Not only had the South African social media star never been offered that kind of money, but the company also represents exactly what she is against overconsumption of cheap, planet-harming clothing made by underpaid workers.
And she’s not alone. Former ‘Love Island’ contestant and sustainable fashion influencer Brett Staniland said he was offered close to USD5,500 for a post for a major fast fashion brand, the kind of money most small or sustainable brands simply can’t compete with.
Content creators like Morgan and Staniland are promoting sustainable fashion online, where fast fashion corporations with deep pockets have helped flood Instagram, TikTok and YouTube with sponsored posts encouraging viewers to buy more stuff – largely at the expense of the planet.
The growing army of influencers is seeking to expose the environmental damage caused by huge fashion firms like Shein, H&M and Zara.
They also encourage climate-conscious fashion choices – what Morgan calls “mindful consumption” – asking people to buy less, or if you do have to buy, best if it’s second-hand or ultra-sustainable.
“We shouldn’t necessarily compete with (fast fashion) in their way… their model is already unsustainable,” said Morgan, whose TikTok and Instagram pages are full of playful posts bursting with upcycled and handmade items, many of which she features more than once.

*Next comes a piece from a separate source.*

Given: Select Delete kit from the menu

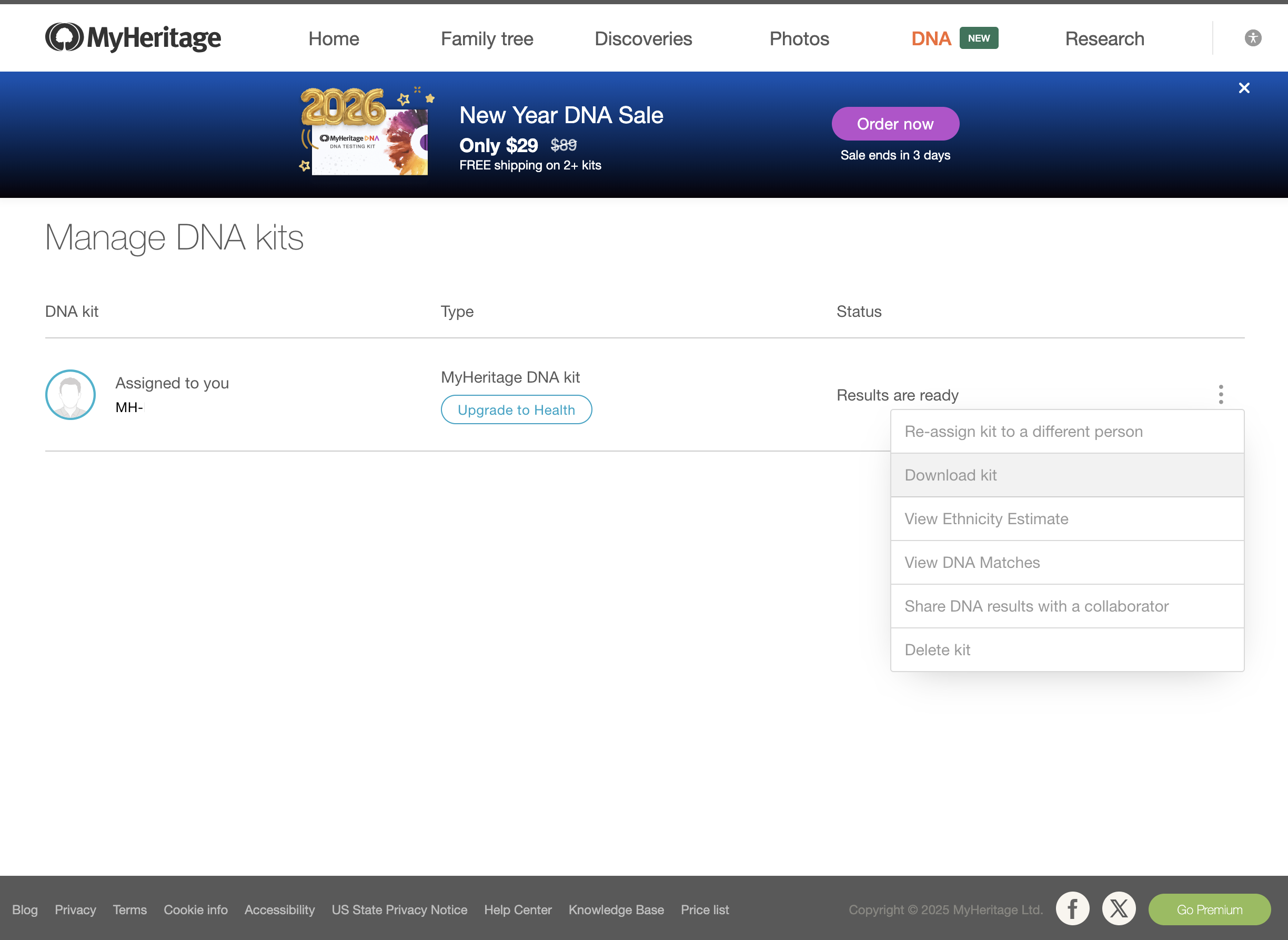Looking at the screenshot, I should (937, 649).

Morgan started borrowing thrift clothes from her stylish Japanese mother, who used to tell her that “mending is a revolutionary act”, and encouraged her to repair clothes instead of buying new ones.
The 26-year-old, who posts much of her content from her Cape Town kitchen, said she tries to hold corporations to account instead of making people feel guilty about their choices.

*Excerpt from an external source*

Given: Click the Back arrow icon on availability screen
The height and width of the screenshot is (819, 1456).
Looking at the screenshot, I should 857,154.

Influencers like her are “agents of change”, said the chair of the United Nations (UN) Alliance for Sustainable Fashion and founder of the Ethical Fashion Initiative Simone Cipriani.
“They counter the negative influence of another kind of thing that you find on social media… overconsumption.”
Social media has become enormously important for fashion brands, which can reach millions via influencers who show off their clothing in things like #outfitoftheday posts. A mainstream influencer in a Western country can easily make six figures a year through sponsored content and affiliate links.
And the more followers they have, the more they can charge brands. Social media has helped boost fashion sales, with global consumption of clothing, footwear and accessories doubling since 2000, according to the Hot or Cool Institute think tank.
But that has come at a steep price for the planet. The clothing industry accounted for an estimated two per cent of global greenhouse gas emissions in 2019 – about the same as the airline industry – according to the World Resources Institute (WRI).
Those emissions could increase by 55 per cent by the end of the decade, it added. They would need to decrease by 45 per cent to limit warming to 1.5 degrees Celsius as outlined in the Paris Agreement.
The environmental footprint of fashion production and consumption needs to be reduced by 60 per cent in high-income countries to limit global warming, according to the Hot or Cool report.
As well as decarbonising the fashion industry, their advice is to buy no more than five new items a year and wear clothes for longer. Exposing the harmful impact of fast fashion corporations is at the core of Venetia La Manna’s content.
The 33-year-old influencer has garnered a massive following online, with some 6.5 million views on TikTok and Instagram for her ‘Recipe for Disaster’ series about the social and environmental damage done by companies like Adidas, Amazon and Nike.
She makes a decent living and works with resale sites like Vestiaire Collective, eBay and Depop. But it’s not always easy competing with influencers that have the backing of fast fashion.
“We’re up against it in terms of money and power,” she told AFP from London. “In the past five years, I do feel like this issue is on the map. It used to be that plastic and food were the main focus in conversations about our environment, but now fashion is being talked about,” said La Manna.
The secondhand apparel market is booming and is expected to hit USD218 billion by 2026, up from USD96 billion in 2021.
This is partly driven by an increasing number of resale and clothing rental firms catering to a growing class of conscious consumers.
Love Island star Staniland is hopeful that good-for-the-planet businesses will continue to grow on social media.